# TASK INSTRUCTIONS:
Print the entries exactly; no image belongs in the copy.

____ RECORDS

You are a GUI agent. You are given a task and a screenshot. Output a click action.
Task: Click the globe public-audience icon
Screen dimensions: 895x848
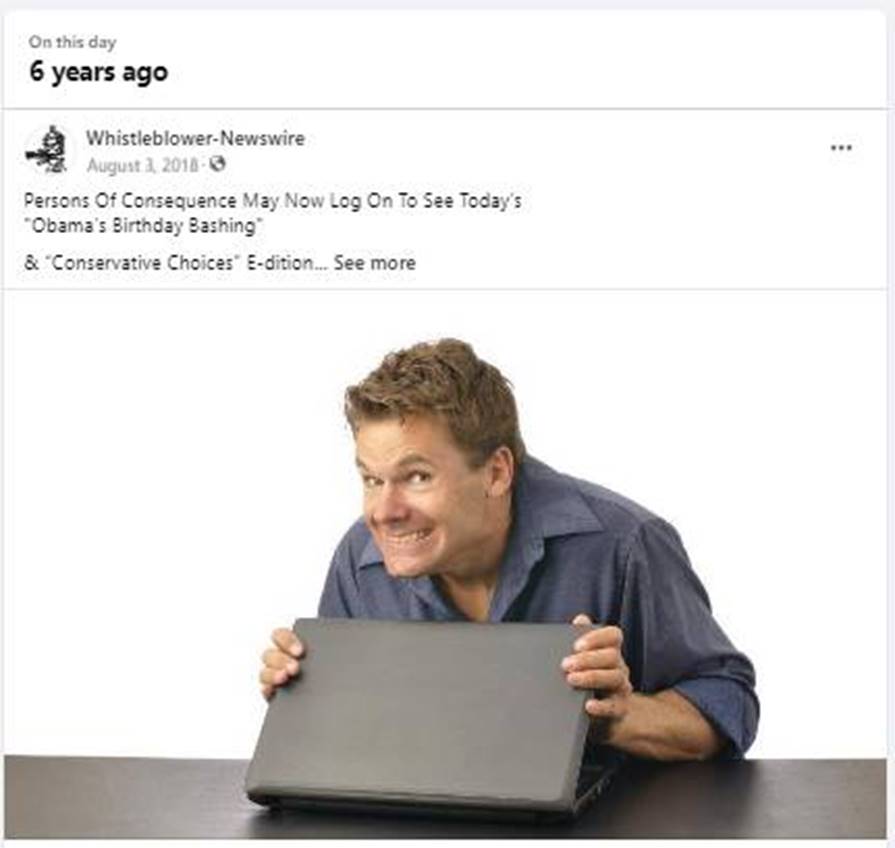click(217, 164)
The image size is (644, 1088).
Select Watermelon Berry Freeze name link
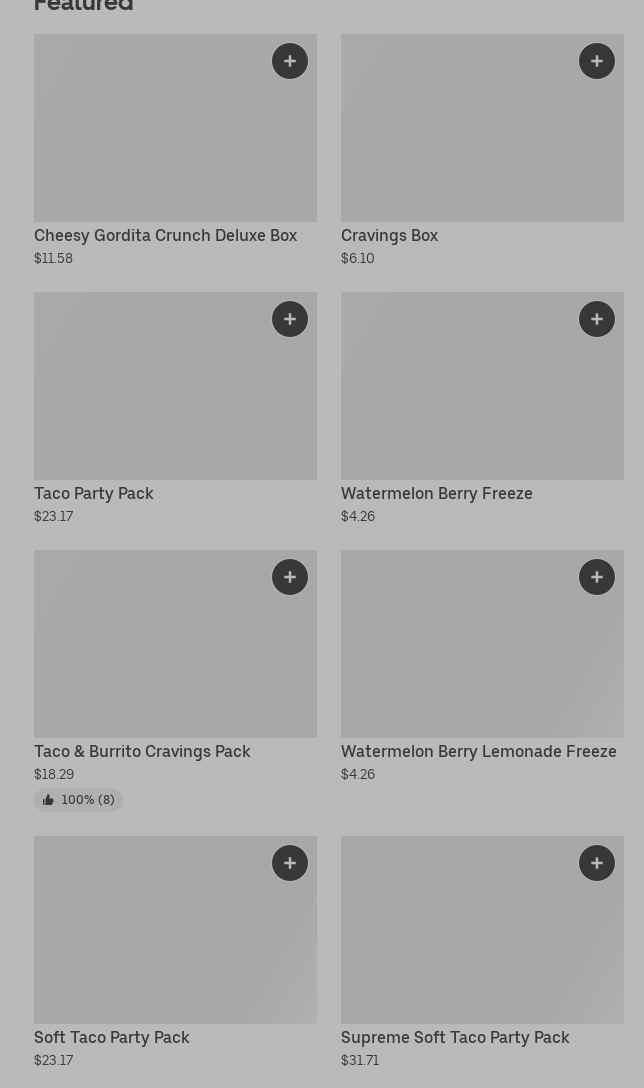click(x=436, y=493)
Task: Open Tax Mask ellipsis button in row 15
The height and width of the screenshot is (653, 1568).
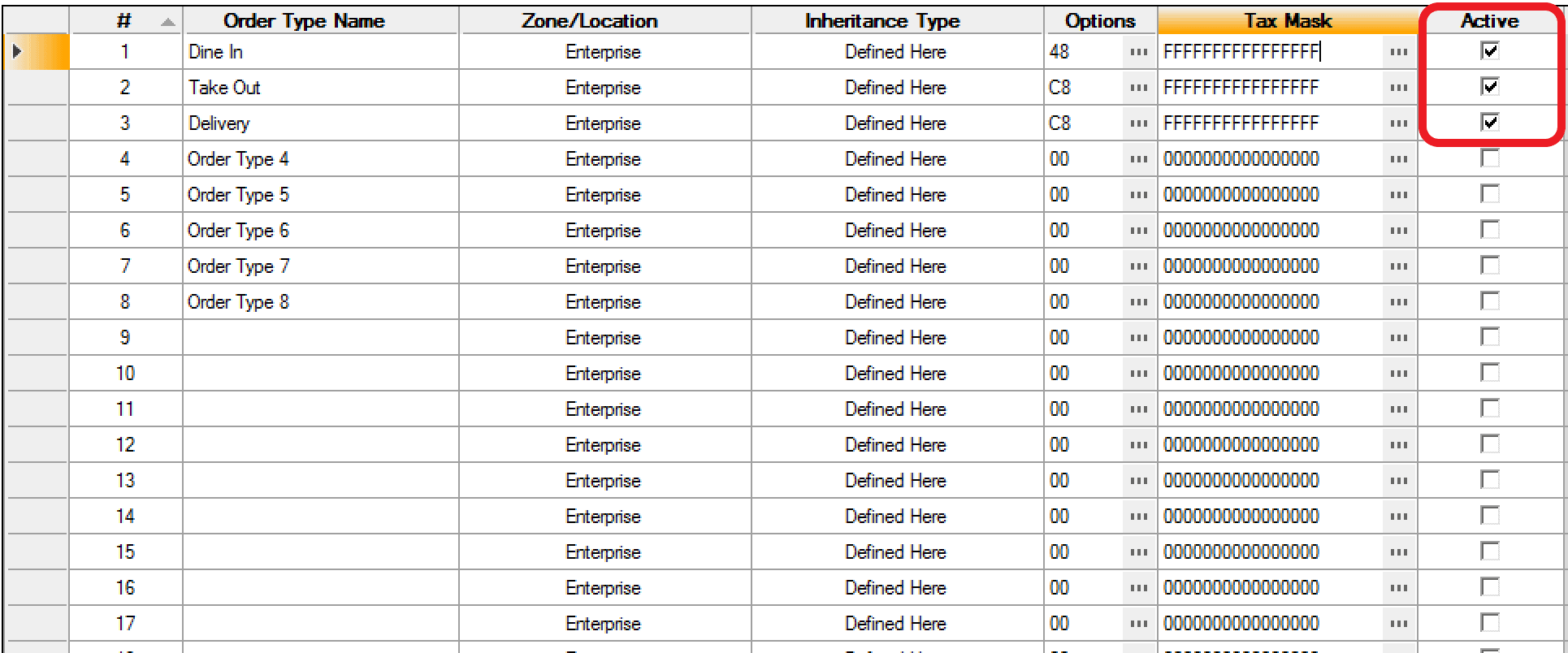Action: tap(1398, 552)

________

# RESULT OF THIS EXERCISE:
You are a GUI agent. You are given a task and a screenshot. Output a click action.
Task: Click the globe public-audience icon
Screen dimensions: 895x848
click(217, 164)
The image size is (644, 1088).
Select Watermelon Berry Freeze name link
click(x=436, y=493)
Task: Open Tax Mask ellipsis button in row 15
The height and width of the screenshot is (653, 1568).
Action: tap(1398, 552)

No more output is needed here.